Hard drive failure?

I think we all know by now what this section is for.
User avatar
Cressy Snr
Amstrad Tower of Power
Posts: 10582
Joined: Wed May 30, 2007 12:25 am
Location: South Yorks.

#1 Hard drive failure?

Post by Cressy Snr »

Hi Guys

I know a bit about computers but not to the depth of going into file system structures.

I have two bootable Lacie 500GB firewire hard drives, one holds all my music. The SqueezeBox server reads from this. The drive backs up every two days to the other one.

I started getting music scan failures on my Squeezebox Classic today
with the "scan terminated unexpectedly" error message.
Looking at the server logs there were lots of "error reading header" messages. These started the alarm bells ringing.

Setting the OSX disk utility to repair disk, sure enough during the scan prior to repair "incorrect number of file hard links" appeared.

To cut a long story short, after the utility finished its scan and started the repair, thousands of "orphaned file inode (id =*******)" messages have started to scroll by in the disk repair window.

It's still scrolling by as I write this.

So whilst the first drive is being (hopefully) repaired I changed over to the backup and started the music scan again. This has also terminated unexpectedly with the log showing "error reading headers" messages again.

So it looks like both my external drives are exhibiting problems.

Is this a sign of impending doom or am I being paranoid?

Steve
User avatar
pre65
Amstrad Tower of Power
Posts: 21400
Joined: Wed Aug 22, 2007 11:13 pm
Location: North Essex/Suffolk border.

#2

Post by pre65 »

Sounds a bit terminal ! :shock:

Do solid state hard drives have these issues ?
The only thing necessary for the triumph of evil is for good men to do nothing.

Edmund Burke

G-Popz THE easy listening connoisseur. (Philip)
Andrew
Eternally single
Posts: 4206
Joined: Thu May 24, 2007 2:18 pm

#3

Post by Andrew »

I'd be a bit suspicious of them both going down simultaneously - modern hard drives have become pretty good. I have had problems with external disks and have usually tracked it down to the blummin' caddies.

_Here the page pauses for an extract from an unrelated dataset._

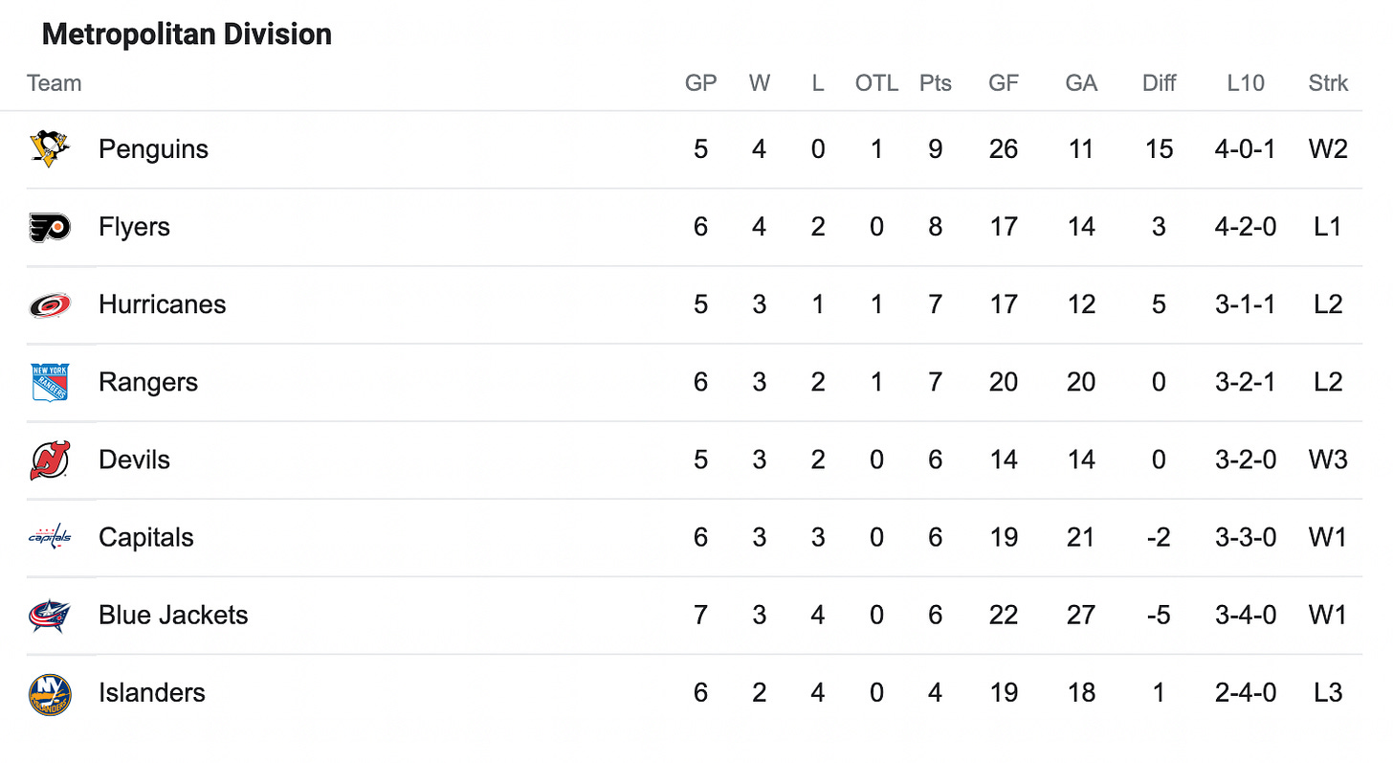This screenshot has height=763, width=1393.
Task: Click the Penguins team logo
Action: [x=50, y=149]
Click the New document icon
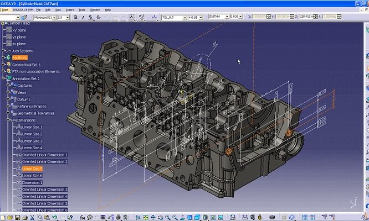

When you do a backup are you copying the data between them, file by file, which is most likely, or are you cloning the disks, copying the whole drive sector by sector, instead of file by file.

If you are doing sector by sector you might have been copying corruptions across.

Perhaps your firewire controller is going south?

I'd be tempted not to touch the second one, just in case its not the drive and its the controller, can you connect via USB?

Andrew
User avatar
Nick
Site Admin
Posts: 15759
Joined: Sun May 06, 2007 10:20 am
Location: West Yorkshire

#4

Post by Nick »

It sounds like the filesystem has been corrupted. The big question is why. If it was a creeping hard driver failure on the first driver, its possible the corruption was copied over to the second drive, but it seems odd. Is the copy done by reading the filesystem using something like rsync, or is it below the filesystem by some kernel/filesystem level process. If it was rsync, I dont see how it could spread the corruption. Anything in the console log (I dont know of OSX has dmesg). It should show any I/O errors.
Whenever an honest man discovers that he's mistaken, he will either cease to be mistaken or he will cease to be honest.
User avatar
Cressy Snr
Amstrad Tower of Power
Posts: 10582
Joined: Wed May 30, 2007 12:25 am
Location: South Yorks.

#5

Post by Cressy Snr »

Hi Nick/Andrew

I use a backup utility called SuperDuper, which does file by file backups, only copying changes over after the initial cloning operation, which was done about a year ago.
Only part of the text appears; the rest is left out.